14.2 Best Practices for Multi-Client API

14.2.1 1. API Versioning

# backend/routes/api.py
from fastapi import APIRouter

# Version your API endpoints
v1_router = APIRouter(prefix="/api/v1")
v2_router = APIRouter(prefix="/api/v2")  # When breaking changes occur

14.2.2 2. Authentication & Authorization

┌──────────────────────────────────────────┐
│            API Gateway                   │
├──────────────────────────────────────────┤
│  • JWT/OAuth2 Authentication             │
│  • API Key Management                    │
│  • Rate Limiting per Client              │
│  • CORS Configuration                    │
└─────────────┬────────────────────────────┘
              ▼
┌──────────────────────────────────────────┐
│         Backend Services                 │
└──────────────────────────────────────────┘

14.2.3 3. Repository Structure Enhancement

central_repo/
├── frontend/
│   ├── src/
│   └── package.json
├── backend/
│   ├── api/
│   │   ├── v1/
│   │   │   ├── routes/
│   │   │   ├── schemas/
│   │   │   └── middleware/
│   │   └── v2/
│   ├── core/
│   │   ├── config.py
│   │   ├── security.py
│   │   └── database.py
│   ├── services/
│   └── requirements.txt
├── shared/           # Shared types/contracts
│   └── api-specs/
│       └── openapi.yaml
└── docker-compose.yml

14.2.4 4. CORS Configuration for Multiple Clients

# backend/core/config.py
from pydantic import BaseSettings

class Settings(BaseSettings):
    # Different CORS origins for different environments
    ALLOWED_ORIGINS: list = [
        "http://localhost:3000",      # Your frontend dev
        "https://yourapp.com",        # Your production frontend
        "https://mobile.yourapp.com", # Mobile web client
        "https://partner.example.com" # Partner integration
    ]
    
    # API Keys for external clients
    API_KEYS: dict = {
        "mobile_app": "key_xxx",
        "partner_app": "key_yyy"
    }

14.2.5 5. Different Access Patterns

┌─────────────────────────────────────────────────────┐
│                  Client Types                       │
├─────────────────────────────────────────────────────┤
│                                                     │
│  Internal Frontend:                                │
│  • Full access to all endpoints                    │
│  • Session-based auth                             │
│  • No rate limiting                               │
│                                                     │
│  Mobile App:                                       │
│  • JWT token auth                                 │
│  • Specific endpoint access                       │
│  • Moderate rate limiting                         │
│                                                     │
│  External Partners:                                │
│  • API Key auth                                   │
│  • Limited endpoint access                        │
│  • Strict rate limiting                           │
│  • Webhook callbacks                              │
│                                                     │
└─────────────────────────────────────────────────────┘

14.3 Implementation Recommendations

14.3.2 2. API Documentation

# Use FastAPI's automatic OpenAPI/Swagger generation
from fastapi import FastAPI

app = FastAPI(
    title="Your API",
    version="1.0.0",
    docs_url="/api/docs",  # Swagger UI
    redoc_url="/api/redoc"  # ReDoc
)

14.3.3 3. Environment-Specific Configuration

# backend/.env.development
API_MODE=internal
RATE_LIMIT_ENABLED=false

# backend/.env.production
API_MODE=public
RATE_LIMIT_ENABLED=true
RATE_LIMIT_REQUESTS=100
RATE_LIMIT_PERIOD=3600  # per hour

14.4 Is This Best Practice?

YES, absolutely!
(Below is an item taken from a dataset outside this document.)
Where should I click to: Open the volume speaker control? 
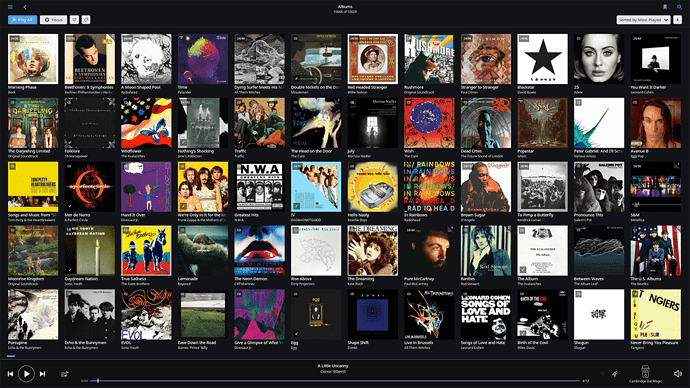click(x=677, y=373)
This pattern is called API-First Development and is considered a best practice because:

  1. Separation of Concerns: Backend logic is completely decoupled from frontend
  2. Reusability: One API serves multiple clients
  3. Scalability: Can scale frontend and backend independently
  4. Flexibility: Easy to add new client types (mobile, desktop, IoT)
  5. Testing: API can be tested independently
  6. Documentation: Single source of truth for API behavior

14.5 Common Patterns in Industry

  1. Netflix: Single API serving web, mobile, TV apps
  2. Spotify: Web API serving multiple platforms
  3. GitHub: Public API used by their own frontend and thousands of external apps

Your monorepo structure with this multi-client capability is actually quite modern and aligns well with current industry practices!